Little Mountain posed another steep climb for weary travelers and livestock.  Here emigrants had to double and triple team their oxen for the ascent, then lock their wheels to skid down the other side.  The white marker on the downhill side marks where the original trail was located.

It is hard to imagine sitting in our modern vehicles how the emigrants managed to travel all this way by walking, covered wagon, and hand carts.  The Mormon Trail stops at Salt Lake City but the California Trail and the Pony Express Trail continue on across Nevada.

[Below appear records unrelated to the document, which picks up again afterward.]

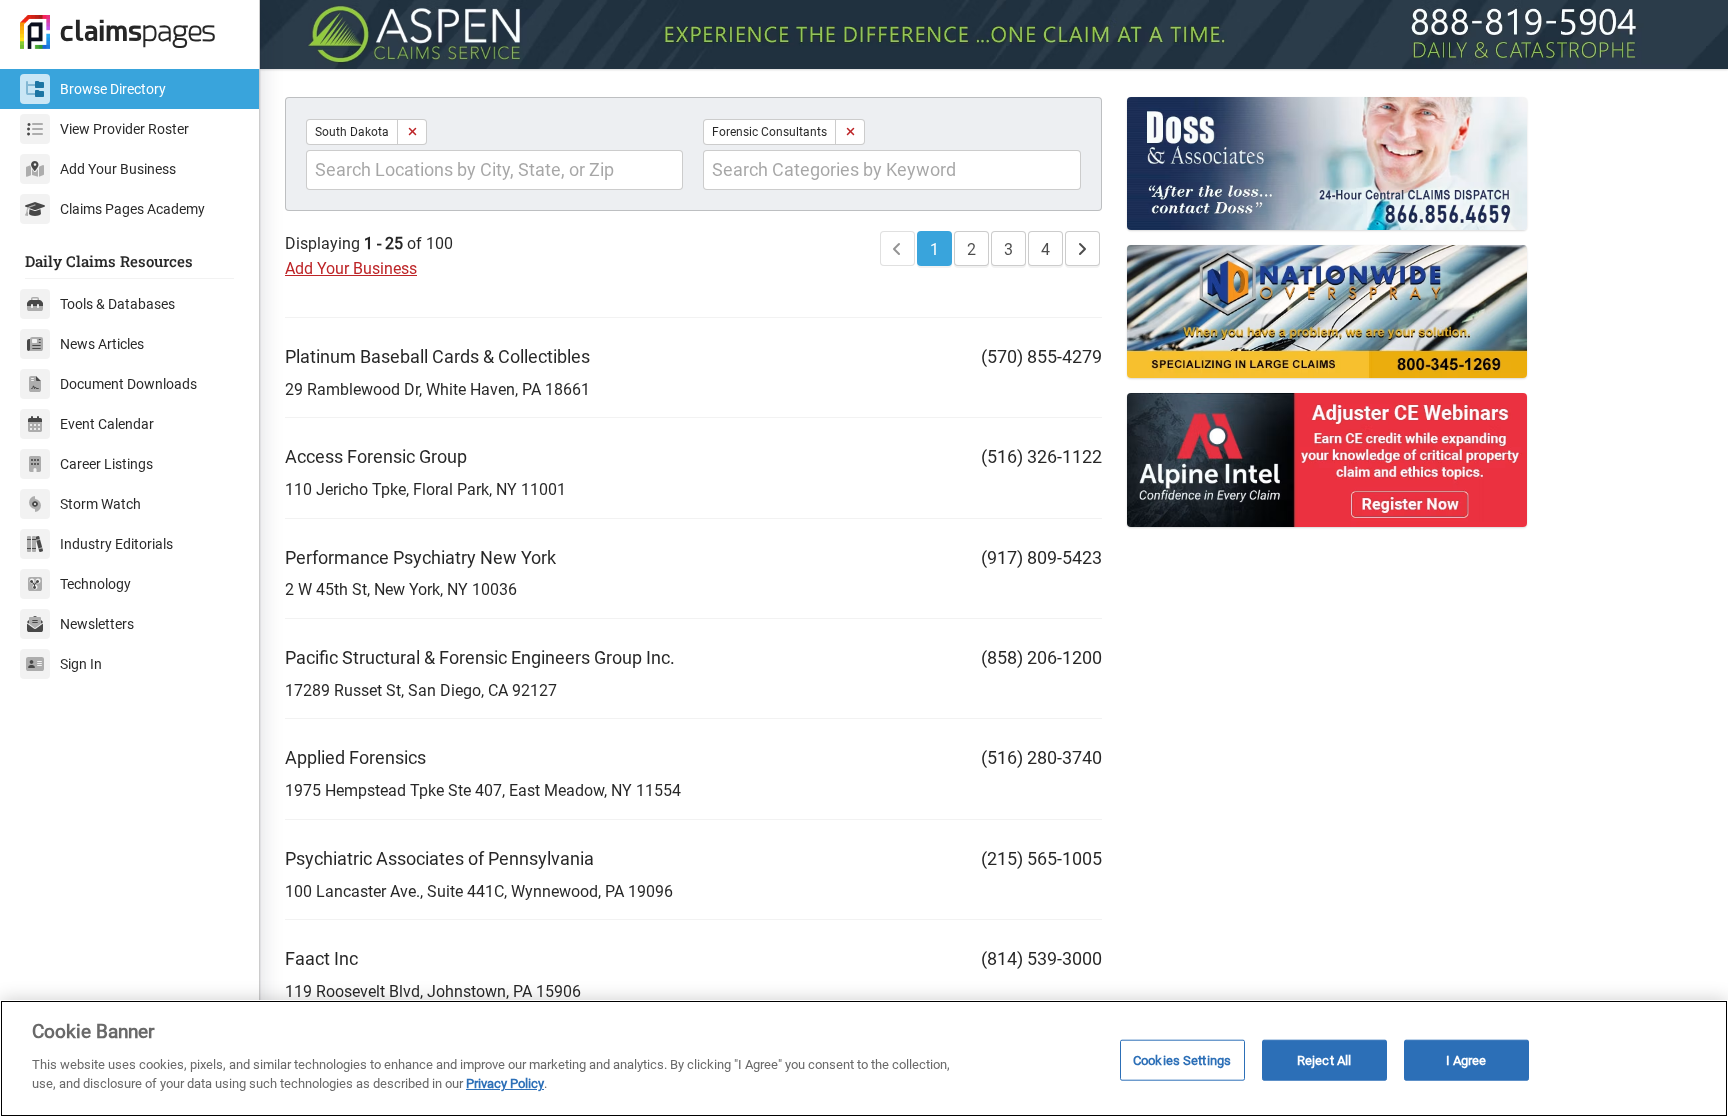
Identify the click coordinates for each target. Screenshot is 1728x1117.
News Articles (102, 344)
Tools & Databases (117, 304)
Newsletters (97, 624)
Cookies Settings (1182, 1059)
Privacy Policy (505, 1083)
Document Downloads (128, 384)
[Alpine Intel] (1355, 459)
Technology (95, 584)
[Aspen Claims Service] (994, 34)
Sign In (81, 664)
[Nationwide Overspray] (1355, 311)
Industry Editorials (116, 544)
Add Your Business (118, 169)
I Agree (1466, 1059)
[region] (864, 1058)
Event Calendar (107, 424)
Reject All (1324, 1059)
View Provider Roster (124, 129)
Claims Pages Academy (132, 209)
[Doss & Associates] (1355, 163)
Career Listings (106, 464)
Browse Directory (113, 89)
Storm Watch (100, 504)
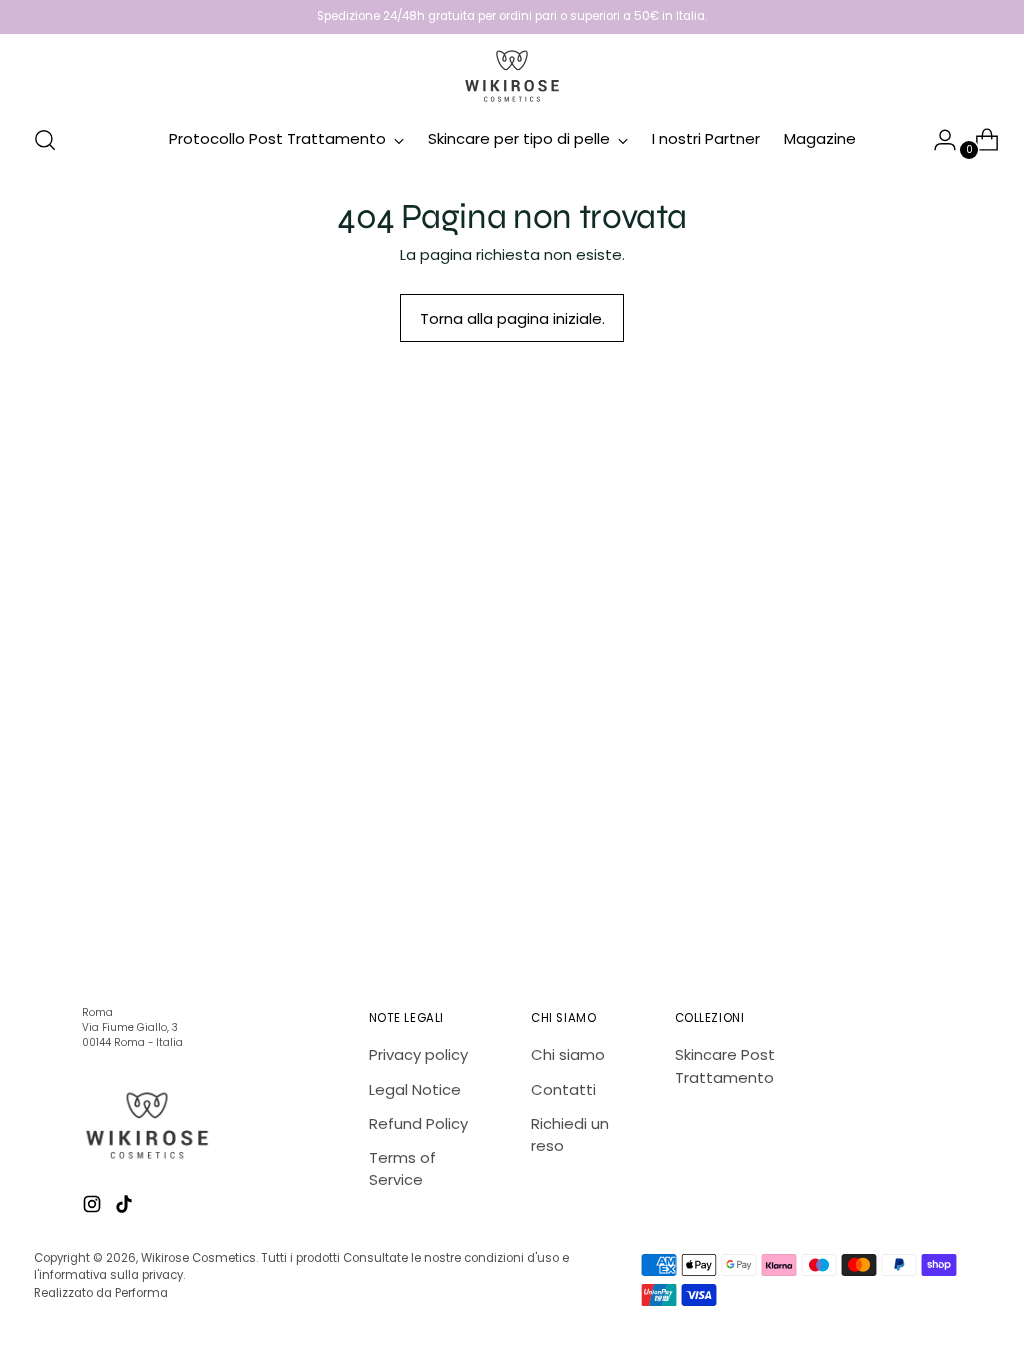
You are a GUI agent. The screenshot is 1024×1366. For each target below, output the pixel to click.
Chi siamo (568, 1054)
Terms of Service (402, 1168)
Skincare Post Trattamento (725, 1065)
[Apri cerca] (45, 140)
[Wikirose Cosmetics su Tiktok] (126, 1207)
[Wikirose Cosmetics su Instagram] (94, 1207)
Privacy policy (418, 1054)
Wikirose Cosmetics (198, 1258)
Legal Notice (415, 1089)
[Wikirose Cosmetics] (512, 76)
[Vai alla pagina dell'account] (937, 140)
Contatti (563, 1089)
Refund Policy (418, 1123)
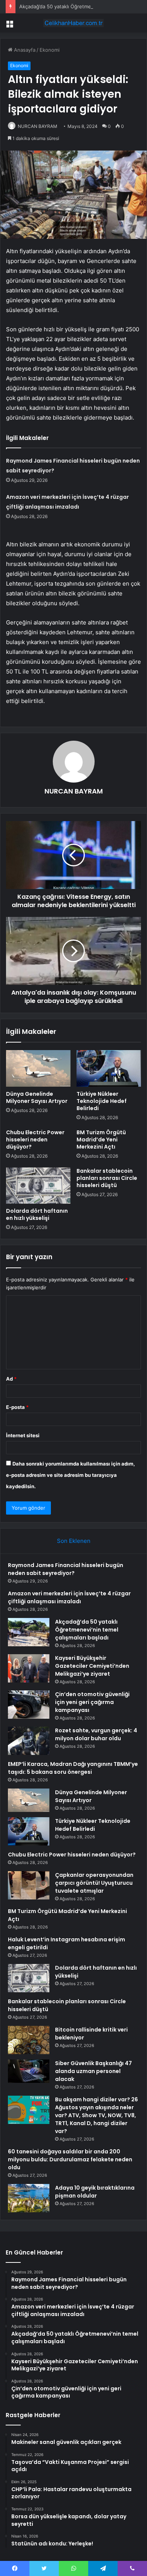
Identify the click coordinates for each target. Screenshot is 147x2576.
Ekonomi (50, 50)
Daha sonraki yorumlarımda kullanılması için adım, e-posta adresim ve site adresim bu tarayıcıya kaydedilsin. (70, 1475)
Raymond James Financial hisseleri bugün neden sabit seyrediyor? (65, 1569)
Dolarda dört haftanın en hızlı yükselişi (37, 1214)
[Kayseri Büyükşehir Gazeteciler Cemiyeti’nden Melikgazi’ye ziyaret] (28, 1668)
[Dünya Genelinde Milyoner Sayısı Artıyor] (38, 1068)
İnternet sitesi (23, 1435)
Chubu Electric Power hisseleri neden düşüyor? (35, 1139)
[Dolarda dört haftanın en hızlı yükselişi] (38, 1185)
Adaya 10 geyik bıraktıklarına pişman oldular (95, 2191)
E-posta (17, 1407)
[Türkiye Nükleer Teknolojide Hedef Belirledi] (109, 1068)
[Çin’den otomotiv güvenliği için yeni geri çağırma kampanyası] (28, 1704)
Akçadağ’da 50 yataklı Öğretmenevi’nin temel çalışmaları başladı (86, 1629)
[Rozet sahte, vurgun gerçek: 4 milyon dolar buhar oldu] (28, 1741)
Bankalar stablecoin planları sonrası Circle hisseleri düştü (107, 1178)
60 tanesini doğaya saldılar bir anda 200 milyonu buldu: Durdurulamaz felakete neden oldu (70, 2159)
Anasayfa (23, 50)
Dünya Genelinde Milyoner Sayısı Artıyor (36, 1097)
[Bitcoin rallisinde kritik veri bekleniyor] (28, 2040)
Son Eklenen (73, 1540)
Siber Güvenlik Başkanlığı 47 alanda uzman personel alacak (93, 2071)
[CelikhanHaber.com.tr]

At the bottom of Emigrant Canyon we stopped at the This Is The Place Heritage Park which commemorates the arrival of Mormon pioneers in the Valley of the Great Salt Lake.  Mormon tradition holds that when Brigham Young first gazed on the valley from this vicinity on July 25, 1847, he experienced a heavenly vision that led him to declare, “It is enough.  This is the right place.”


  



The area in front of the visitor’s center had concrete “wagon ruts”.







  
The park includes a Heritage Village with original pioneer-era buildings that were moved here from around the state.  Some of the buildings had docents and historical interpreters who shared history and demonstrated early crafts and trades.  The ladies at this house were spinning wool and weaving.


  




In the fenced yard around this house was a miniature pony colt named Lilly and her mom.  Here one of the docents is playing with Lilly.









  

The park had an impressive display of hand carts.  It is hard to imagine putting all your belongings in a cart like this and pulling it from Nauvoo, Illinois to Salt Lake City – over 1260 miles.



 




We stopped at the Blacksmith Shop and talked to the two gentlemen who showed us the kind of things they make.  They did all kinds of iron work – hooks, nails, tools, chandeliers – but they did not make horseshoes or shoe horses.

 



We also stopped at the Deseret News Print Shop where a printer and his helper were cleaning the press.  The printer apologized that he could not show us how the printer worked as they had to wait until the cleaning solvent dried before they could print.  He did explain how the press worked and gave us a copy of the June 15, 1850, Vol. 1, No. 1 issue of the newspaper that he had printed on the printer the day before.


 
  

The National Pony Express Monument is at the entrance to the park.  The sculpture of a relay rider changing horses by Avard Fairbanks was beautiful.




 We really enjoyed our stay in this area and the auto tour of the California, Mormon Pioneer and Pony Express Trails.  We learned a lot about these trails and the difficulties the emigrants faced on their trek west.